COVID 19 E L'ECONOMIA NELL'UNIONE EUROPEA
- 03 aprile 2020 Perle di Finanza
Riusciranno a trovare una soluzione i ministri dei 27 Stati?
Dopo la sospensione del patto di stabilità deciso dai
ministri dell’economia dei ventisette Stati UE, il dibattito di questi giorni
si concentra sugli interventi che l’Unione europea può mettere in campo per
sostenere l’economia, duramente provata dalle misure in atto per contenere
l’epidemia di Covid-19.
L’interesse è su due istituti. Il primo è il MES (meccanismo europeo di
stabilità), noto anche come fondo salva-stati. Oggetto di confronto sono le
modalità con cui mobilitare le sue linee di credito (per un ammontare di circa
410 miliardi di euro) senza incorrere nei meccanismi di condizionalità che le
attuali clausole del MES prevedono, ossia un programma di rientro dal debito e
di rigore di bilancio che il Paese destinatario delle sue erogazioni si impegna
a porre in essere.
Qui si fronteggiano due visioni: da un lato chi (Italia, Spagna ma anche
Francia), facendo leva sull’eccezionalità del momento, propone un uso
flessibile dello strumento, senza condizionalità, dall’altro c’è chi (Olanda in
testa, ma anche Germania e Austria) non ammette deroghe al funzionamento del
meccanismo.
Il secondo strumento su cui il dibattito si concentra in
questi giorni è l’emissione di obbligazioni a livello europeo, i così detti
coronabond.
L’ente deputato all’emissione sarebbe il MES oppure la Banca europea degli
investimenti.
Tali emissioni consentirebbero il reperimento di ingenti risorse a tassi
relativamente contenuti. Essendo debito garantito da tutti gli Stati UE non vi
sarebbe il problema dello spread e del conseguente circolo perverso che
attanaglia le emissioni dei singoli Stati, specie se molto indebitati.
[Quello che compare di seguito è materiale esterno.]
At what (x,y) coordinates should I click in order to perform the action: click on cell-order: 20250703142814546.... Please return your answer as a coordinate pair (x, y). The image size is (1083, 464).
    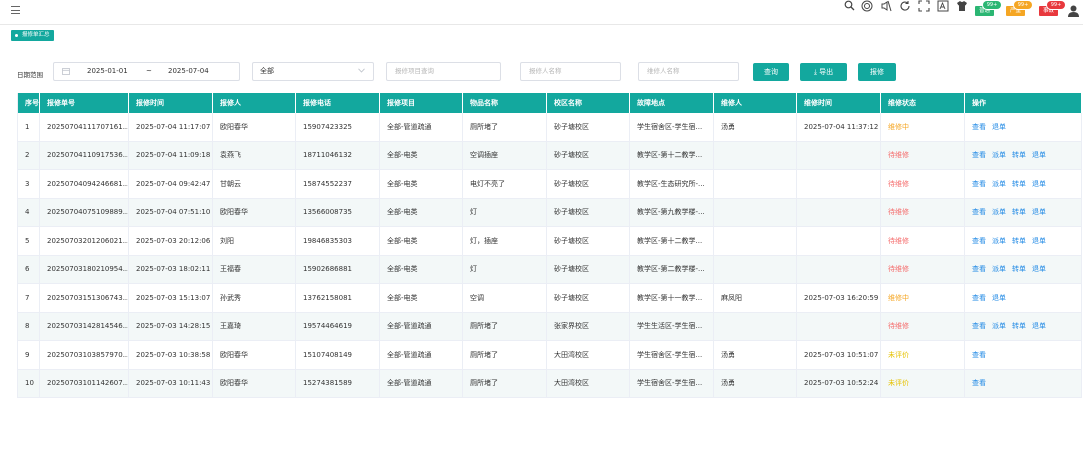
    Looking at the image, I should click on (84, 326).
Ma il punto è proprio qui: mettere in comune il debito tra Paesi UE.
Gli Stati del Nord, Germania in testa, hanno sempre avversato questa ipotesi,
ritenendo inaccettabile la possibilità di doversi fare carico di debiti emessi
da altri Paesi, non altrettanto virtuosi in materia di conti pubblici.
La crisi del debito sovrano del 2008 e i conseguenti
pericoli per l’euro non furono sufficienti per un’inversione di rotta. Lo sarà
il coronavirus? L’appello lanciato da Mario Draghi sulle colonne dei Financial
Times, pur senza entrare nel merito dei singoli strumenti, è chiarissimo.